Raspberry Pi – Teaching Electronics + Programming in Large Virtual Events Part 2
In Part 1 I covered a key overview of the additional items that can be used to do an interactive event where the participants get to work with both electronics and code on a Raspberry Pi. It needed to be firtst since there are so many options and many pitfalls. The next step, selecting the actual Raspberry Pi details is much easier. Since the Raspberry Pi itself is almost a commodity item, it is good to select a vendor that does more than just buy in bulk and ship individual components.
Early on I happened across CanaKit and after one purchase I knew I’d be hard pressed to switch vendors. Short on time and knowledge, we started off with their Raspberry Pi 4 Complete Starter Kit. The white case and red/white keyboard & mouse were perfect for our branding. And the CanaKit branding on the case was subtle enough as to not distract. There were components that weren’t needed, and we also purchased a few dozen of their CanaKit Raspberry Pi 4 PiSwitch (USB-C) to round out the package. CanaKit also includes a high quality quick start booklet as well as a GPIO pin guide. Their components feel high quality and the packaging is crisp.
For the second event, Mike at CanaKit steered us toward their Custom Kit page. This allowed us to remove and add parts, basically tuning the kit to exactly what we needed at a discount over our original method. Going Custom can add a day or two delay to the order, but if you are doing a class or marketing event you should be planning weeks out anyways. I recommend standardizing on a package that you can keep using for a long period of time. If you are preparring for 35 people every time, there will times that you don’t fill the event. You want to be able to re-use those kits without having to keep track of what is in each one.
As you “Build your Custom CanaKit” the first item is to decide what level of Raspberry Pi system to include. The only difference is the memory on the system. Odds are that 2GB is enough for a basic experience. If you want to provide something that shows you are serious and also has a longer time being useful, I suggest going with at least 4GB. As of this writing, most OS distributions for the Raspberry Pi are 32bit. This means that they can only use approximately 3.5GB of that 4GB. If you know you’ll be doing future events with your attendees with the kits you’ve sent them, consider going with 8GB to future-proof what you are providing.
We didn’t add the MicroSD card since we were sending a prebuilt version of RaspberyPiOS that was updated, had our branding and included extra sfotware and libraries.
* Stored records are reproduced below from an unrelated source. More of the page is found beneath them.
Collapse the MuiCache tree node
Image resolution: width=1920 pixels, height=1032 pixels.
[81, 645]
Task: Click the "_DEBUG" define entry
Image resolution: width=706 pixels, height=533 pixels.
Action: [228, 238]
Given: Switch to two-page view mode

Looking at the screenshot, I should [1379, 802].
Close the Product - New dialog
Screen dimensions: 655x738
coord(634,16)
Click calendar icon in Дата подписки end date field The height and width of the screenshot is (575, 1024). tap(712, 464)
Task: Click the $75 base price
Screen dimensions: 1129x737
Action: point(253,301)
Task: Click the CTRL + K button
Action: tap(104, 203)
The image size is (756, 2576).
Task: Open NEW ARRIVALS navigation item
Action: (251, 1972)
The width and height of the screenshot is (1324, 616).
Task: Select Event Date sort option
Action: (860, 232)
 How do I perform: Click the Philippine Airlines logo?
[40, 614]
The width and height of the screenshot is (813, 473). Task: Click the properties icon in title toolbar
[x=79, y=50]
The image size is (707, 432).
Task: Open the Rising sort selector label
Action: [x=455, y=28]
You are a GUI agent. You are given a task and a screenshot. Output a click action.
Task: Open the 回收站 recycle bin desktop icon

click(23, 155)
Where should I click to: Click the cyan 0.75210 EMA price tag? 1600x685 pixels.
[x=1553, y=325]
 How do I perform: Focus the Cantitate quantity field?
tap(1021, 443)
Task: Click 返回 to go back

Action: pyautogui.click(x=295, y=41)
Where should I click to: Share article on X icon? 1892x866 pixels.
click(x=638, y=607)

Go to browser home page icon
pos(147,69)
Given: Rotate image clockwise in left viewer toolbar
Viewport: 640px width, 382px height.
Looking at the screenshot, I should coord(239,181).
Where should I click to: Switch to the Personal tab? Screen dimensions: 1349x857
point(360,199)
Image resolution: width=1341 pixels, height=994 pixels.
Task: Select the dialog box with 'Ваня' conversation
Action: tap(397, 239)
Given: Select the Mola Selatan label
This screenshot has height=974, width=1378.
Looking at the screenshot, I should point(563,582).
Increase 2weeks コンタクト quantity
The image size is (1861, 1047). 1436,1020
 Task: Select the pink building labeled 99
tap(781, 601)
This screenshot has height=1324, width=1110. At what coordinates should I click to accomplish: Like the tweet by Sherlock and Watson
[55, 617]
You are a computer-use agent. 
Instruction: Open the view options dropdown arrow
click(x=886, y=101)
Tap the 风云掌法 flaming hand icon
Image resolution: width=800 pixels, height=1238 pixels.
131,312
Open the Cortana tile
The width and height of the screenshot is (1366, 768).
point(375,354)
It also had a few services enabled to make the event easier.
The Case decision should all be around your branding and what works best for how you’ll be cusomizing the package before shipping it out. We were fortunate that the white CanaKit case was perfect. The lid has space to allow the GPIO ribbon cable to exit when closed up. We did discuss going even more custom with CanaKit’s Aluminum Case, and might switch to that in the future. Note that as of this wriing you’d need to work direct with CanaKit to get this combination put together. Also be sure to test that the components you plan to use, such as the GPIO adapter and cable will work with the case you select.
For cooling, at a minimum I suggest adding the Heatsinks. We did the Heatsinks and the Fan even though we would initially be using the GPIO connections to a breadboard. We wanted to provide the attendees with something that would be useful and long lived if they decided to do something later without the GPIO adapter.
For power the best options is the CanaKit 3.5A + PiSwitch. The components from CanaKit seem to be high quality. And I find a lot of technical people don’t like plugging and unplugging the power on a device as a way of turning it on and off. Granted USB-C is much easier than MicroUSB, it still adds a higher level of quality to include the PiSwitch.
Include at least 1 MicroHDMI cable. Most people don’t have one in their home. You want to be sure they can hook the Raspberry Pi up to their TV or monitor. Another plus with the CanaKit one is that it is 6′ long. This is more conducive to events where the person needs a bit more distance and cable slack.
We did include the official red and white keyboard. This made sure everyone was able to quickly participate and not have to take the keyboard and mouse from another system. Again, the color scheme worked well for us.
The official Guide is up to you. It does add to the feel that you are sending a complete quality package.
Using the Custom Kit page reduced components that would be not used. It also simplified our inventory and ordering. I also brought the price down by almost 8%, always a benefit for large events!